Mr. W.G.’s Case: Acute Myocardial Infarction (AMI)

  1. Risk Factors for Coronary Artery Disease and AMI:

    • Non-Modifiable:
      • Age: Increased risk with advancing age.
      • Male gender: Men have a higher risk than premenopausal women.
      • Family history: Genetic predisposition.
      • Race.
    • Modifiable:
      • Smoking: Damages blood vessels.
      • Hypertension: Increases workload on the heart.
      • Hyperlipidemia: High cholesterol leads to plaque formation.
      • Diabetes mellitus: Damages blood vessels.
      • Obesity: Increases strain on the heart.
      • Sedentary lifestyle: Lack of exercise increases risk.
      • Stress.
  2. EKG Findings and Compatible Symptoms:

    • EKG: Expect to see ST-segment elevation, T-wave inversion, or Q waves, indicating myocardial injury.
    • Compatible Symptoms:
      • Crushing sternal chest pain radiating to the neck and jaw.
      • Nausea.
      • Pain not relieved by NTG.
      • These are all classic signs of an AMI.
  3. Most Specific Laboratory Test:

    • Cardiac Troponin: This is the most specific and sensitive marker for myocardial damage.

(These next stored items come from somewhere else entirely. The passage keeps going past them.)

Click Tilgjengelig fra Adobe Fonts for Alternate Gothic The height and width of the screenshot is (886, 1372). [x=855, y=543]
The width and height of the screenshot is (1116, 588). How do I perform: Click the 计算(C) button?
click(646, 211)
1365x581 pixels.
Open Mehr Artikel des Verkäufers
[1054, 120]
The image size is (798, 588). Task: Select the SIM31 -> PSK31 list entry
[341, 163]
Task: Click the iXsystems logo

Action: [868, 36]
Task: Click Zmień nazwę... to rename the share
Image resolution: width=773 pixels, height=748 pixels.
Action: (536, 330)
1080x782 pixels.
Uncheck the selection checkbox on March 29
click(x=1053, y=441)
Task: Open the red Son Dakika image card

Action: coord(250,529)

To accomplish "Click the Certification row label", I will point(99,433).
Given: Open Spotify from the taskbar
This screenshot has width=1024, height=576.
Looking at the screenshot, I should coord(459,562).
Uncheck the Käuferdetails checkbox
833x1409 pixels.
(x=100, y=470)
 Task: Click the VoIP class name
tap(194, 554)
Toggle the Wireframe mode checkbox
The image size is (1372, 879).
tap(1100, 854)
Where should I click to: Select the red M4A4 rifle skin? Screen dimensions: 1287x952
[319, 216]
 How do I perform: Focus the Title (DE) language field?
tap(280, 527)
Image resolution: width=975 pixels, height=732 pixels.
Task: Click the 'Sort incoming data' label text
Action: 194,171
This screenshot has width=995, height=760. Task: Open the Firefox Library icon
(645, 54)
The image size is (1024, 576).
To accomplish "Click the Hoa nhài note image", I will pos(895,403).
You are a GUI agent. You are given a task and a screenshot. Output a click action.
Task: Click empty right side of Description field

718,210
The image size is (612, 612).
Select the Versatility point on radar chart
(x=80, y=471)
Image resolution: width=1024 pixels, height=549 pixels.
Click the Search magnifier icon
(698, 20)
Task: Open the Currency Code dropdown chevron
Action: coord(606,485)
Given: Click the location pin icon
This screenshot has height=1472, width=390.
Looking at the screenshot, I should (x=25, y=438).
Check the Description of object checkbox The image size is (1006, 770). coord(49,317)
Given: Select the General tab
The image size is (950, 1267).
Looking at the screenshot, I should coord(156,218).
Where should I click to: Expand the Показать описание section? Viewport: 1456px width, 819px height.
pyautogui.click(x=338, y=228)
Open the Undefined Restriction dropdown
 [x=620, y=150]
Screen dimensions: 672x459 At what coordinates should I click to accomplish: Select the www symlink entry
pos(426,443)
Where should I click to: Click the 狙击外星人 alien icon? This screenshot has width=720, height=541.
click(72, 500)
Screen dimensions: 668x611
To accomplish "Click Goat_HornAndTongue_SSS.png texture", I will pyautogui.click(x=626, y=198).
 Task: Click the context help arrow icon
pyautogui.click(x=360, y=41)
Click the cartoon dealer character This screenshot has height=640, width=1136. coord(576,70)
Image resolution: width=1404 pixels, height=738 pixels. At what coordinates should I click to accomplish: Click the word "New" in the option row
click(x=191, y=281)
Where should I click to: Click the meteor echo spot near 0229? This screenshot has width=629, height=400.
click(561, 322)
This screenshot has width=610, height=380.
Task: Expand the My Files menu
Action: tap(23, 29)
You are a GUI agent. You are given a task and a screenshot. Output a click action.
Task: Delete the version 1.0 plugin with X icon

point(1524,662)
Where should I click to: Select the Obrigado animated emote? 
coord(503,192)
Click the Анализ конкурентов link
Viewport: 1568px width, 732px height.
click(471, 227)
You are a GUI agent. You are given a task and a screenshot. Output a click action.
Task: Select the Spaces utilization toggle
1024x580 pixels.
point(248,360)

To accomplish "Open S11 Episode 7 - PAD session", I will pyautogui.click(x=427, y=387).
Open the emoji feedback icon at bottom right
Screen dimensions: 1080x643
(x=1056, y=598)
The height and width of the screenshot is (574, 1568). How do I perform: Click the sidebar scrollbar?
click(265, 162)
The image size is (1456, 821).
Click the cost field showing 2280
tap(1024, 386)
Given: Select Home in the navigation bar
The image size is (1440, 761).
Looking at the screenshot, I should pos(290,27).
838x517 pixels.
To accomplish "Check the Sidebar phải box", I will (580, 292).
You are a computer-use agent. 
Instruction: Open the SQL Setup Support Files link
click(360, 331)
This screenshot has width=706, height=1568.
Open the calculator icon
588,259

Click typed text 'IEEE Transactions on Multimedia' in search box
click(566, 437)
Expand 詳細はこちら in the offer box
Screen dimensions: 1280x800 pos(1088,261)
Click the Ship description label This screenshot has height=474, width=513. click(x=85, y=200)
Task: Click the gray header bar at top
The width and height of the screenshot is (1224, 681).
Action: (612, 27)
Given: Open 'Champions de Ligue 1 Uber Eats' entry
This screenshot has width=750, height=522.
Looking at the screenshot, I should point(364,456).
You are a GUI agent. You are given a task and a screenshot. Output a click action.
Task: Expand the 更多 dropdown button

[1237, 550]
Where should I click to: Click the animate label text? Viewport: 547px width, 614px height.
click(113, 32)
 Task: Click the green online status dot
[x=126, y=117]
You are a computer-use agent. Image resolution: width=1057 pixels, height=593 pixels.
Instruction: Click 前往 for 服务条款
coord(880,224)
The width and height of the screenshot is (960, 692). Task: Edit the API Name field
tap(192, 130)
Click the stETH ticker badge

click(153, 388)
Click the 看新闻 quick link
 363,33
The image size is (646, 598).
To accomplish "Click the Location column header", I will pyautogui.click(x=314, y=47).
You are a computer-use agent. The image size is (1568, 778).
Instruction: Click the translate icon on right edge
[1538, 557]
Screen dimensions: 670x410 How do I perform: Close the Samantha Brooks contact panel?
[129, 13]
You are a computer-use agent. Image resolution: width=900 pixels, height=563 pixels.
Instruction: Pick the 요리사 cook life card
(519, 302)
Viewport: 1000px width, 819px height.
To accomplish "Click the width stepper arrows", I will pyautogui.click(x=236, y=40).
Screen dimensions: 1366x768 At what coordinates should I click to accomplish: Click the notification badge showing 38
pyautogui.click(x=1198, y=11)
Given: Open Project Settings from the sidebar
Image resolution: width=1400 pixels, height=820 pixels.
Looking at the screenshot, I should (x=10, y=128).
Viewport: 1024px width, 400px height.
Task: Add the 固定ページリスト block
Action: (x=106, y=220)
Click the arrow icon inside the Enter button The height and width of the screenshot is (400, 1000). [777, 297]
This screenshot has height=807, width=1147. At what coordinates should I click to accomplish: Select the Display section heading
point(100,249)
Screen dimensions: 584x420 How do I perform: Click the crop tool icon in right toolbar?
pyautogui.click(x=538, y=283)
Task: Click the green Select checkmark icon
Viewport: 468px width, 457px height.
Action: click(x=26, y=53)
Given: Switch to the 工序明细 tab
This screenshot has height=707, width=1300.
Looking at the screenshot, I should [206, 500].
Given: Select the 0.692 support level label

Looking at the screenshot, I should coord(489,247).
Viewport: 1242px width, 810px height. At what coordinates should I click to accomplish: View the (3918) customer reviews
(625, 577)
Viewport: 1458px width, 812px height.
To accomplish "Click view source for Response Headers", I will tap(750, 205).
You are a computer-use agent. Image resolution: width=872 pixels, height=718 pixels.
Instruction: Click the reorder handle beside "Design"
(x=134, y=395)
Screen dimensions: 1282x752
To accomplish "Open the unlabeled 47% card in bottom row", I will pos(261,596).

Troponin levels rise within a few hours of an AMI and remain elevated for several days.
  4. Increased Temperature After AMI:

    • Pathophysiology: Myocardial necrosis triggers an inflammatory response. This causes the release of cytokines, which lead to fever.
    • Observation: Temperature elevation typically occurs within 24-72 hours after the AMI.
    • Duration: The fever usually lasts for a few days (3-7 days).
  5. Pain During AMI:

    • Explanation: The pain is due to myocardial ischemia (lack of blood flow) caused by coronary artery occlusion.
    • Pathophysiology:
      • Reduced blood flow leads to oxygen deprivation of the heart muscle.
      • Ischemia causes the release of chemicals (e.g., bradykinin, histamine) that stimulate pain receptors.
      • The pain is often described as crushing, squeezing, or heavy, and can radiate to the left arm, neck, or jaw.
      • The pain is caused by the heart muscle itself not receiving enough oxygen, and the nerves in the heart reacting to that lack of oxygen.